What you have to do = Among the lines below, copy each one in which "will" appears.

Collected data:
____

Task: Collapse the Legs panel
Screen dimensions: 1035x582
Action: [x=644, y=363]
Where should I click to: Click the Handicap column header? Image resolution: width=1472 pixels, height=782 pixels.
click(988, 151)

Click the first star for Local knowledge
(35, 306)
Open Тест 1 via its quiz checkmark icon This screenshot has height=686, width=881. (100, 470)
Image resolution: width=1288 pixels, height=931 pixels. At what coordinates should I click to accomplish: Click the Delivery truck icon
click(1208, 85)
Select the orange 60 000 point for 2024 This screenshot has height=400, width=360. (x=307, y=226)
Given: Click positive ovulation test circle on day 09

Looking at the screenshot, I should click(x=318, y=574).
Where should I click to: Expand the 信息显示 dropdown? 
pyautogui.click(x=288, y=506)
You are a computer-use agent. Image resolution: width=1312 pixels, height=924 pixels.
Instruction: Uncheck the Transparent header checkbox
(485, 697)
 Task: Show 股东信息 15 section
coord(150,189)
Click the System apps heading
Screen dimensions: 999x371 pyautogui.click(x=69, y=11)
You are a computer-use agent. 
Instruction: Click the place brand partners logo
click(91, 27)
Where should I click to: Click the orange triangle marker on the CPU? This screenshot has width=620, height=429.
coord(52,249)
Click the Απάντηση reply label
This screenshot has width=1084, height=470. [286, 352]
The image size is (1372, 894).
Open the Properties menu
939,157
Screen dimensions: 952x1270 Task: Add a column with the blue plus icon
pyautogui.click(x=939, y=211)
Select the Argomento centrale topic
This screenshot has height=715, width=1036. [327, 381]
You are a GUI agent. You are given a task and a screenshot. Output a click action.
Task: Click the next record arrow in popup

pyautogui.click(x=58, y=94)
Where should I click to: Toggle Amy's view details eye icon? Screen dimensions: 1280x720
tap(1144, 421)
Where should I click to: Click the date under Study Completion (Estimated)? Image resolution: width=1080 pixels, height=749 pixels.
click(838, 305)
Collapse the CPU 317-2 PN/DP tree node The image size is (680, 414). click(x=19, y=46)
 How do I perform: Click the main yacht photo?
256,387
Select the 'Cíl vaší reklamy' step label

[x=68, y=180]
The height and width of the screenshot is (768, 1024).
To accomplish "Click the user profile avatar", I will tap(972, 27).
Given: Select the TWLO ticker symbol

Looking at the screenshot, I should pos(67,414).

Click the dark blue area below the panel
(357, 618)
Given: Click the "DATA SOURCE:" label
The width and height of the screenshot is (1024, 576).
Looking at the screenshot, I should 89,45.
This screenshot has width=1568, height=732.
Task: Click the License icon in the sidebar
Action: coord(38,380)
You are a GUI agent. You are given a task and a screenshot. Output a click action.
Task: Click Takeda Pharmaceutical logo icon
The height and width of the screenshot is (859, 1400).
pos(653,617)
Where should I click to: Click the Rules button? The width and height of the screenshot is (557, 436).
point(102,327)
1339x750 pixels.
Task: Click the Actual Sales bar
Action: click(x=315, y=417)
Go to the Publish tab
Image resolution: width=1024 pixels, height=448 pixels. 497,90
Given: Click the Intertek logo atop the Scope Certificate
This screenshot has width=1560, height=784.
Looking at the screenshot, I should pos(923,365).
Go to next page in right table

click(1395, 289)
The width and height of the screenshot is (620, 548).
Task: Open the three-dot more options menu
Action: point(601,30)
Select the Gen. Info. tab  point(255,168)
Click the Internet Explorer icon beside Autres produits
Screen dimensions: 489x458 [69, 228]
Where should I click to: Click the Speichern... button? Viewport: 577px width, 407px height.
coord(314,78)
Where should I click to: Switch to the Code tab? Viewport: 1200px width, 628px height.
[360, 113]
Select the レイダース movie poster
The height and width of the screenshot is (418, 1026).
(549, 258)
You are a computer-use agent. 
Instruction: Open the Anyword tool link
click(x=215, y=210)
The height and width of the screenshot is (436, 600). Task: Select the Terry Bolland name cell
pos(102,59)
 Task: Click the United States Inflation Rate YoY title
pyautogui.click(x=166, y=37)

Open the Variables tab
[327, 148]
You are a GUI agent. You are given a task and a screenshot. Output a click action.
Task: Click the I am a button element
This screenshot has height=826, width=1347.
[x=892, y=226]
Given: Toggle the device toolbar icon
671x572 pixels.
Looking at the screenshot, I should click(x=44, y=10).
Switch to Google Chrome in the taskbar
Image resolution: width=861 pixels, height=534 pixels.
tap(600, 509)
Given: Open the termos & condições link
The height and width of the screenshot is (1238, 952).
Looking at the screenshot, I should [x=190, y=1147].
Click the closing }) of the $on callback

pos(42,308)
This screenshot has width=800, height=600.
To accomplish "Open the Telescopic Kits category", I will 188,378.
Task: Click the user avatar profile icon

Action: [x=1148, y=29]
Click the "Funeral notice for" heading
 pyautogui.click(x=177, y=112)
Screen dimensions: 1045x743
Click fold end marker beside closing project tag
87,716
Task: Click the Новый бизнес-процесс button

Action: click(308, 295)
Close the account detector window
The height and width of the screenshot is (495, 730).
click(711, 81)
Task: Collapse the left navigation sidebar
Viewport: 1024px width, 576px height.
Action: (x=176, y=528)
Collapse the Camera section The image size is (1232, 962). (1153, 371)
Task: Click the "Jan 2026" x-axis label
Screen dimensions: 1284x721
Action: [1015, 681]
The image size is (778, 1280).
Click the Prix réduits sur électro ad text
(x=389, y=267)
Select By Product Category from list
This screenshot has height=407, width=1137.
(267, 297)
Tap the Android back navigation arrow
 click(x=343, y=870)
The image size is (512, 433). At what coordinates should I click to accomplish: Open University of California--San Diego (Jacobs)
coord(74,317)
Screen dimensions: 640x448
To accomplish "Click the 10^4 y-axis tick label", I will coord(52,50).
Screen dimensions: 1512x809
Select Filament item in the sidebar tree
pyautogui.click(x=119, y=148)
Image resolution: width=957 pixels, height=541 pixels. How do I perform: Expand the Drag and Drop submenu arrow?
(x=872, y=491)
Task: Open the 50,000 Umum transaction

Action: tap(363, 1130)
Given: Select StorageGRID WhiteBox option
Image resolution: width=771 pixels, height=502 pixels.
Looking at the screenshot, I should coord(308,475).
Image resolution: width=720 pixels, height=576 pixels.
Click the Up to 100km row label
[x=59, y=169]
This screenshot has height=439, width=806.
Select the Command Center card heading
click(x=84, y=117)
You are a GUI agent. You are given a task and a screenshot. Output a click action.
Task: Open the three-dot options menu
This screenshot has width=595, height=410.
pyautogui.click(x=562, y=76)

____

Answer box =
To accomplish "Click the user profile avatar", I will tap(972, 27).
To accomplish "Open the Telescopic Kits category", I will 188,378.
To accomplish "Click the 10^4 y-axis tick label", I will coord(52,50).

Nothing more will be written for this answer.